His images confirm every word – they have a sort of primal, atavistic feel to them that one would expect from a prehistoric cave-painting but his are very much modern, if not futuristic inclinations are apparent as well – his works wouldn’t look out of place in a cyberpunk graphic novel. “I like the sense of contrast in my work and that is true also with regards to my influences. Anything from Digital Art and Graffiti to Abstract Expressionism and The Pre-Raphaelites are all fair game to me.”
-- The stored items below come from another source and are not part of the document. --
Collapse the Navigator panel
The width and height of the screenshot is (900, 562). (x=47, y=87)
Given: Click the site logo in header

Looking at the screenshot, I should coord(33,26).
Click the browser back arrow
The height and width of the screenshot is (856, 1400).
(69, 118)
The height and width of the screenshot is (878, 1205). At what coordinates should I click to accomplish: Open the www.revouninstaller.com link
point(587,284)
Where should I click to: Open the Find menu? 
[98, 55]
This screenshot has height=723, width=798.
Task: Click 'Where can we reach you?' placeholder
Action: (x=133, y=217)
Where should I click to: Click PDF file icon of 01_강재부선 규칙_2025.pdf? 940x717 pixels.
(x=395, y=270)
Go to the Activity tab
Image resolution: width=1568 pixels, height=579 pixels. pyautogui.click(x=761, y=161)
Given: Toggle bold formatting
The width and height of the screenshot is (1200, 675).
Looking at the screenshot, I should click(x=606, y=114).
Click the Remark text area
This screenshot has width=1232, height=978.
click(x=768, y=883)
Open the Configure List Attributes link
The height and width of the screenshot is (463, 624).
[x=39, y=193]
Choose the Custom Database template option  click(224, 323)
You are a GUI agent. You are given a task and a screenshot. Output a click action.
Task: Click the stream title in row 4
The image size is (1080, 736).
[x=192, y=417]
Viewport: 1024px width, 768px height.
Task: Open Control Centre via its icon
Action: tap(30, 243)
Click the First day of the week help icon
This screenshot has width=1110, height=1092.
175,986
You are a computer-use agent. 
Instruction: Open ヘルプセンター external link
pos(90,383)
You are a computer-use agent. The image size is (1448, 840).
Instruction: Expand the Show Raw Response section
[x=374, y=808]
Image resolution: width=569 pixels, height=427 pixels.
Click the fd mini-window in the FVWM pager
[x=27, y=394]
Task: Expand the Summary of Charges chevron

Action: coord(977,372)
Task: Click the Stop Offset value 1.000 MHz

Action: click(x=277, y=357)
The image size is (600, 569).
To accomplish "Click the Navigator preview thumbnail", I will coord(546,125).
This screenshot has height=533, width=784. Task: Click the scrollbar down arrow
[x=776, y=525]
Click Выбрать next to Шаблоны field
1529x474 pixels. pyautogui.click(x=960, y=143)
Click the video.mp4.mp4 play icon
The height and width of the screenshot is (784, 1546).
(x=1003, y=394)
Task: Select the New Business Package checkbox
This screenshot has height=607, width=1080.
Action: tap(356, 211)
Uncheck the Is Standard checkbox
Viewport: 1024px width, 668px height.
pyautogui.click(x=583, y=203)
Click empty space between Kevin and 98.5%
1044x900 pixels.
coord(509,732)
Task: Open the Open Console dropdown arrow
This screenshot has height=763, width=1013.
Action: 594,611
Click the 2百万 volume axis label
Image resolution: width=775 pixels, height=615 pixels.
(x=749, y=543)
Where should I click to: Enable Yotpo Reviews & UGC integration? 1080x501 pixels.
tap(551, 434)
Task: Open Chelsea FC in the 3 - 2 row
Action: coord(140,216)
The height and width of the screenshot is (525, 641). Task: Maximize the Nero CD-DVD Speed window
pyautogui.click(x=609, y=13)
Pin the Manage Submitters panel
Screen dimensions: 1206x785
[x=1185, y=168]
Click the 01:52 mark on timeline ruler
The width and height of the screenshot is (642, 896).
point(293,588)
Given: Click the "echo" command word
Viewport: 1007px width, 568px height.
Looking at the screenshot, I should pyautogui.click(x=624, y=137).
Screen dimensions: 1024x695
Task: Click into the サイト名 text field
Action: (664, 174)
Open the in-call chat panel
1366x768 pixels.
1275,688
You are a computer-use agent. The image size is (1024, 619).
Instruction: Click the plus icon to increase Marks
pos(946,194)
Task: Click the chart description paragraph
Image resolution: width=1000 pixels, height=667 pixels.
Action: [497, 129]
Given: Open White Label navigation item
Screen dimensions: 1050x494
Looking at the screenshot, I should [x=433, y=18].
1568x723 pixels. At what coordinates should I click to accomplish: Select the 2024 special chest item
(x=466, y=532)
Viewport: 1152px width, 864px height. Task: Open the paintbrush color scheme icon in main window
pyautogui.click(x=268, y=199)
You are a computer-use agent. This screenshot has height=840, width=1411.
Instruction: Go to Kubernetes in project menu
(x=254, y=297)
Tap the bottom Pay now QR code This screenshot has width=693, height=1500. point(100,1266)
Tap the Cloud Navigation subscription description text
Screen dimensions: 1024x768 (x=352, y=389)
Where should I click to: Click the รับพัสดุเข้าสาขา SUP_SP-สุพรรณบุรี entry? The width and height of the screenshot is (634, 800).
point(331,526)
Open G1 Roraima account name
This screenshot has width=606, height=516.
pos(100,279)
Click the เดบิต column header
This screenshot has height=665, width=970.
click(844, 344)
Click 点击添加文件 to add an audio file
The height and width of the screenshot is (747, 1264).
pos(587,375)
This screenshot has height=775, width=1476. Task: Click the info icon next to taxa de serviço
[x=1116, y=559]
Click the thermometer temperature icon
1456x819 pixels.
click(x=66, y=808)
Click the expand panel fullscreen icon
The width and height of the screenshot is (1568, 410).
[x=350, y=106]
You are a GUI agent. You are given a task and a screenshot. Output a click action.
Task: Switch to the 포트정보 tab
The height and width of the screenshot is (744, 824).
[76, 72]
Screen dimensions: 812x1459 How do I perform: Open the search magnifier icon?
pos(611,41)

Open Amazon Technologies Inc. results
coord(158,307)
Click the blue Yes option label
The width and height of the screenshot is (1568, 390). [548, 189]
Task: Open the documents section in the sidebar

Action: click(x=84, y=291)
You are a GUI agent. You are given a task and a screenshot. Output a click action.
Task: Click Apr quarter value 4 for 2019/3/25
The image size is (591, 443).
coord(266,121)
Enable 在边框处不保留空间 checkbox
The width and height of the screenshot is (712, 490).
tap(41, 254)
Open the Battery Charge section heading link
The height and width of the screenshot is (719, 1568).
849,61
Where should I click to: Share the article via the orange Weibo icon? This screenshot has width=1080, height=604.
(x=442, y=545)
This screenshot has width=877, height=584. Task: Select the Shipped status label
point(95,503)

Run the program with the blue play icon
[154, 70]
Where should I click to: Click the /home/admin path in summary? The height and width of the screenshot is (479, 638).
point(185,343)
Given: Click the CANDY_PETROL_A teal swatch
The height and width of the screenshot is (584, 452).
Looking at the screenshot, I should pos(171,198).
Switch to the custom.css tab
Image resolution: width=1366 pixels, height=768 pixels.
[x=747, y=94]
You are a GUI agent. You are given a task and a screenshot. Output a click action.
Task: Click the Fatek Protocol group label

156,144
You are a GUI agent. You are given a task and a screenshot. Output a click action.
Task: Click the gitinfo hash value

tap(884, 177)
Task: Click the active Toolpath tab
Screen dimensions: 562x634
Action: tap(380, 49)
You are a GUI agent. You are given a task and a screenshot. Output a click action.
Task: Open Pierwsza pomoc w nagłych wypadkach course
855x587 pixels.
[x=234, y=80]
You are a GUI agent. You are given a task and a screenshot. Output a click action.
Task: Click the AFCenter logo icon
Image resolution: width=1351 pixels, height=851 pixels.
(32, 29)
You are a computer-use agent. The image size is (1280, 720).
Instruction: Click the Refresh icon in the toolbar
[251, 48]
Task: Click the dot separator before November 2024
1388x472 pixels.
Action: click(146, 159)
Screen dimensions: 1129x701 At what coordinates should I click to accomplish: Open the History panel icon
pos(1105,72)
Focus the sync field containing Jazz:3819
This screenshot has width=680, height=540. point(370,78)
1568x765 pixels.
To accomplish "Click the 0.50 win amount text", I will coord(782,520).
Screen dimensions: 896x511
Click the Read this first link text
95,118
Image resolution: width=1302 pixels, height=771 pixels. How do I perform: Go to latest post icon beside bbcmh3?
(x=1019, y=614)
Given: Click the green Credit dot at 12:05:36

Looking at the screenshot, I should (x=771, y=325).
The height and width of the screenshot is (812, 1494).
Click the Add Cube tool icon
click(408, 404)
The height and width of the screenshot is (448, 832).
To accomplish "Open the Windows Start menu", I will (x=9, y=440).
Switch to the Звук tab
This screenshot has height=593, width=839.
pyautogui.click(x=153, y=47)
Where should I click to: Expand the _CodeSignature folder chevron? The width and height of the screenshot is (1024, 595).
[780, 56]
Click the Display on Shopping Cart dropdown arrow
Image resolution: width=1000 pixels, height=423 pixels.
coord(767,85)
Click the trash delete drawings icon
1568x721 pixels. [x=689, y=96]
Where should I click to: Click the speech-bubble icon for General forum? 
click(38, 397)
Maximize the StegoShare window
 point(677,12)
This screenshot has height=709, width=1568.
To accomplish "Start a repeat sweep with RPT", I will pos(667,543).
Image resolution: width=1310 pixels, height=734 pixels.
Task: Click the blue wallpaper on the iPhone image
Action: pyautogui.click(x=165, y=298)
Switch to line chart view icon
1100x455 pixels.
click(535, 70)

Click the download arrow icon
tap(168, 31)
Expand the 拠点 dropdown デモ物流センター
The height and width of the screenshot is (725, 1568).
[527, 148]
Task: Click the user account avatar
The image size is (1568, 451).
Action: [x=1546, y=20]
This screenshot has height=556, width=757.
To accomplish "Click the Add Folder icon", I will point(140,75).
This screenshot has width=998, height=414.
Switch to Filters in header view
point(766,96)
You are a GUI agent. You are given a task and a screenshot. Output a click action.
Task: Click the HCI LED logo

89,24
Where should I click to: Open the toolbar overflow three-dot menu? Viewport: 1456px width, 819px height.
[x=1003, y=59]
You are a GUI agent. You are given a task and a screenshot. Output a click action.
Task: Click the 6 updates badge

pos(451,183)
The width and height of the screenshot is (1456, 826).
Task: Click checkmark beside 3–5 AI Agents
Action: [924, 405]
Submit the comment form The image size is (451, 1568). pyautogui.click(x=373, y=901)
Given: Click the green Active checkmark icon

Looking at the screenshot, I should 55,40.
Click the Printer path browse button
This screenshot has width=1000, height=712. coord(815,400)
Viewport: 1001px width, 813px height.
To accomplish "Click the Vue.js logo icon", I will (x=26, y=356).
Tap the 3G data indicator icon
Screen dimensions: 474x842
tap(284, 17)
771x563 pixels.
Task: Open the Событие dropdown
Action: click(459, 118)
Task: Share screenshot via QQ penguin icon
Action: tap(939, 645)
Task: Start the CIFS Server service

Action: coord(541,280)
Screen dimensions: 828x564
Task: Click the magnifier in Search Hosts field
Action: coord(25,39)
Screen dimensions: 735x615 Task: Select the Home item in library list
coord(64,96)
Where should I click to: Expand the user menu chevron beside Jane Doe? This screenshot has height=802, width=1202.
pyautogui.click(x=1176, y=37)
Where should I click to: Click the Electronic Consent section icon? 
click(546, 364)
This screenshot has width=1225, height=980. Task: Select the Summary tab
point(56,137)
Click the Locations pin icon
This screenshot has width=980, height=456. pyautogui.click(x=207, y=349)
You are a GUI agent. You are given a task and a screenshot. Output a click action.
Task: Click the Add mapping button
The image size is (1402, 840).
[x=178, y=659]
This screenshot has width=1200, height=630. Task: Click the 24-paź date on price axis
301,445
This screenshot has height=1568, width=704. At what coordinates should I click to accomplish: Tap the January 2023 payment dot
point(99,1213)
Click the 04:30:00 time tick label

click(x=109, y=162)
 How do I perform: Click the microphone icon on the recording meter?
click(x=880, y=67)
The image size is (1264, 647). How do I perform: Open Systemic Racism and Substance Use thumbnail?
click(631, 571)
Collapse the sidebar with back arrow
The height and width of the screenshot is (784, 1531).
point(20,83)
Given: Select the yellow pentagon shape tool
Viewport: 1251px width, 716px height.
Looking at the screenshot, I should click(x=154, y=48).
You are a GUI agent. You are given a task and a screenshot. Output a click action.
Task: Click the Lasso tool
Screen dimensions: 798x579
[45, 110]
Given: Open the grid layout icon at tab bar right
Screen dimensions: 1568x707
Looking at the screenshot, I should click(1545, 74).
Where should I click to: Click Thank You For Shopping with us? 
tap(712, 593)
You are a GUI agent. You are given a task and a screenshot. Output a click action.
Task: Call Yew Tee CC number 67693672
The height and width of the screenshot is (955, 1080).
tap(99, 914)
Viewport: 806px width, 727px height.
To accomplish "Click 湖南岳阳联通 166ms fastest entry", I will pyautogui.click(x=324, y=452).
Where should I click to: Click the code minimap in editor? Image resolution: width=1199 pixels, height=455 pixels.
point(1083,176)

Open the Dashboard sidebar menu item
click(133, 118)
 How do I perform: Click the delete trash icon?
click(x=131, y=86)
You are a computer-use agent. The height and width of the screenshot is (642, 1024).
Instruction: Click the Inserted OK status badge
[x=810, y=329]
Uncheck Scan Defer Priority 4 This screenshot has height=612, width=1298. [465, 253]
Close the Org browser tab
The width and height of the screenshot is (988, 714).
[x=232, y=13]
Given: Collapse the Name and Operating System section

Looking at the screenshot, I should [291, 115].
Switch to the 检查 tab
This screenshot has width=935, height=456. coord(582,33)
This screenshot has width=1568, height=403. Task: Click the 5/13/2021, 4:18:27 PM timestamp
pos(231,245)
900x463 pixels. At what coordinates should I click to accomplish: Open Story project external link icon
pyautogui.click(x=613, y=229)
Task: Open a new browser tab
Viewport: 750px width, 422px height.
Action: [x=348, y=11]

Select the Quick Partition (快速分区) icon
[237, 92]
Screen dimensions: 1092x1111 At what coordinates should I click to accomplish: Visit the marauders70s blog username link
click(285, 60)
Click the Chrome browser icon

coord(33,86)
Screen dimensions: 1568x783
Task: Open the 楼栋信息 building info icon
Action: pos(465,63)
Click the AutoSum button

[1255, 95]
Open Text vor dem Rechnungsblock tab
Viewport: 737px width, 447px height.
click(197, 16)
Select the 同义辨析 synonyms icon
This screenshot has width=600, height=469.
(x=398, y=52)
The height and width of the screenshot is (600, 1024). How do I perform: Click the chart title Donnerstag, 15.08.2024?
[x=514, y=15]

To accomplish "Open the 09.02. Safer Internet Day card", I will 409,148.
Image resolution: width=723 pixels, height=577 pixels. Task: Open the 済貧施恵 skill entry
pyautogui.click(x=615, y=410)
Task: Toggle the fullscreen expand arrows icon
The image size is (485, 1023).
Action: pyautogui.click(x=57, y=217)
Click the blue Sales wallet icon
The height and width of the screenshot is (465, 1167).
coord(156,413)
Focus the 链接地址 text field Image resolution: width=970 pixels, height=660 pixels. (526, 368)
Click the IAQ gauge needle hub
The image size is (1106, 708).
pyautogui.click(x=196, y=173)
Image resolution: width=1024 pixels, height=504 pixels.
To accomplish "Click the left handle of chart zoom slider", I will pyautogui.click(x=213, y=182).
Maybe it’s also this wide spectrum of inspirations that help O’Connor produce work that feels relevant to the times we live in? To the world he describes as a place both “energetic and fast paced, where the lines between the real and digital world are blurred”? Whatever the reason, his visual style is definitely attracting attention. His works have been part of a variety of exhibitions all over the world and they are also popular with private collectors – first and foremost in the US but not just there. “I’ve also painted murals for bars, restaurants and clubs as well as on the street. I like the idea that people who otherwise may not have seen my works, get to appreciate it as well. “
Street or gallery, private collection or public exhibition, wherever they are displayed, whatever technique he uses to create them, all O’Connors works have something in common – something more instinctual than intellectual. When asked about it, he comes with a simple answer.
“I paint from the heart and this is the most honest and truest way an artist can invoke emotions.”